Stored items
──────────────────────────────

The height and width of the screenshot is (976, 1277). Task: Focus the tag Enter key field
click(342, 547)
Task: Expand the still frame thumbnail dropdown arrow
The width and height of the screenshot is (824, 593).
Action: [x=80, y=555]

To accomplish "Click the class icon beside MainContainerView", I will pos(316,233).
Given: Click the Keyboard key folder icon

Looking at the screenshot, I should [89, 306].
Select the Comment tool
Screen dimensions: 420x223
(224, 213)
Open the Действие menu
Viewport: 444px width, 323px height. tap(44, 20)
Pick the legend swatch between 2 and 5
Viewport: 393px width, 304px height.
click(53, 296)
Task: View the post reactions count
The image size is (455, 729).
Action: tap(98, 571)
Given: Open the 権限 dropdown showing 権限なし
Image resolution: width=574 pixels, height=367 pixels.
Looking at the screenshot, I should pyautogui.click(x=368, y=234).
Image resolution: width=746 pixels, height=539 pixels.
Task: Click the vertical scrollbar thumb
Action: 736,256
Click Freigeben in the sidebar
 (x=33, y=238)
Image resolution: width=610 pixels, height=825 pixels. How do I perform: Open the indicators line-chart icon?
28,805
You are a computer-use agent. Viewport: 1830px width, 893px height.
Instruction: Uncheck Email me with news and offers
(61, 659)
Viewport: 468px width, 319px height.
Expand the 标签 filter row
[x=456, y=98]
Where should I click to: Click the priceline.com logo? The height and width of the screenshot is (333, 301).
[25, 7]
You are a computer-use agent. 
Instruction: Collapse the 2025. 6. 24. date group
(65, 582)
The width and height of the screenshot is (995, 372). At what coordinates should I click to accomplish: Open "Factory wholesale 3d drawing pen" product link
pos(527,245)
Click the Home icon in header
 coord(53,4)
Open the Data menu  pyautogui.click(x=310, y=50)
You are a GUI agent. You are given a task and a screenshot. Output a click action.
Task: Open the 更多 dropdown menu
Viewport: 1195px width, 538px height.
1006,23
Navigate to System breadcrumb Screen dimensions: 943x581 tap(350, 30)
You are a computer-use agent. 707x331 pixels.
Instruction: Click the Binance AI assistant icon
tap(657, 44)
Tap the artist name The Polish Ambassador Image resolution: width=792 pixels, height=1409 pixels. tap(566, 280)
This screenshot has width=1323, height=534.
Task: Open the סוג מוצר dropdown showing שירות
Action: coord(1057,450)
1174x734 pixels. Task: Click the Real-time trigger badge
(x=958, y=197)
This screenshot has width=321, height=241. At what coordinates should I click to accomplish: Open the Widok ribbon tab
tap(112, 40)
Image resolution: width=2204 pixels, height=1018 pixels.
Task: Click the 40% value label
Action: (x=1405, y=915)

──────────────────────────────

» TASK REQUIREMENTS: Your response should consist of the data above, duplicated exactly.

» RESULT OF THE TASK:
The height and width of the screenshot is (976, 1277). Task: Focus the tag Enter key field
click(342, 547)
Task: Expand the still frame thumbnail dropdown arrow
The width and height of the screenshot is (824, 593).
Action: [x=80, y=555]

To accomplish "Click the class icon beside MainContainerView", I will pos(316,233).
Given: Click the Keyboard key folder icon

Looking at the screenshot, I should [89, 306].
Select the Comment tool
Screen dimensions: 420x223
(224, 213)
Open the Действие menu
Viewport: 444px width, 323px height. tap(44, 20)
Pick the legend swatch between 2 and 5
Viewport: 393px width, 304px height.
click(53, 296)
Task: View the post reactions count
The image size is (455, 729).
Action: tap(98, 571)
Given: Open the 権限 dropdown showing 権限なし
Image resolution: width=574 pixels, height=367 pixels.
Looking at the screenshot, I should pyautogui.click(x=368, y=234).
Image resolution: width=746 pixels, height=539 pixels.
Task: Click the vertical scrollbar thumb
Action: 736,256
Click Freigeben in the sidebar
 (x=33, y=238)
Image resolution: width=610 pixels, height=825 pixels. How do I perform: Open the indicators line-chart icon?
28,805
You are a computer-use agent. Viewport: 1830px width, 893px height.
Instruction: Uncheck Email me with news and offers
(61, 659)
Viewport: 468px width, 319px height.
Expand the 标签 filter row
[x=456, y=98]
Where should I click to: Click the priceline.com logo? The height and width of the screenshot is (333, 301).
[25, 7]
You are a computer-use agent. 
Instruction: Collapse the 2025. 6. 24. date group
(65, 582)
The width and height of the screenshot is (995, 372). At what coordinates should I click to accomplish: Open "Factory wholesale 3d drawing pen" product link
pos(527,245)
Click the Home icon in header
 coord(53,4)
Open the Data menu  pyautogui.click(x=310, y=50)
You are a GUI agent. You are given a task and a screenshot. Output a click action.
Task: Open the 更多 dropdown menu
Viewport: 1195px width, 538px height.
1006,23
Navigate to System breadcrumb Screen dimensions: 943x581 tap(350, 30)
You are a computer-use agent. 707x331 pixels.
Instruction: Click the Binance AI assistant icon
tap(657, 44)
Tap the artist name The Polish Ambassador Image resolution: width=792 pixels, height=1409 pixels. tap(566, 280)
This screenshot has width=1323, height=534.
Task: Open the סוג מוצר dropdown showing שירות
Action: coord(1057,450)
1174x734 pixels. Task: Click the Real-time trigger badge
(x=958, y=197)
This screenshot has width=321, height=241. At what coordinates should I click to accomplish: Open the Widok ribbon tab
tap(112, 40)
Image resolution: width=2204 pixels, height=1018 pixels.
Task: Click the 40% value label
Action: (x=1405, y=915)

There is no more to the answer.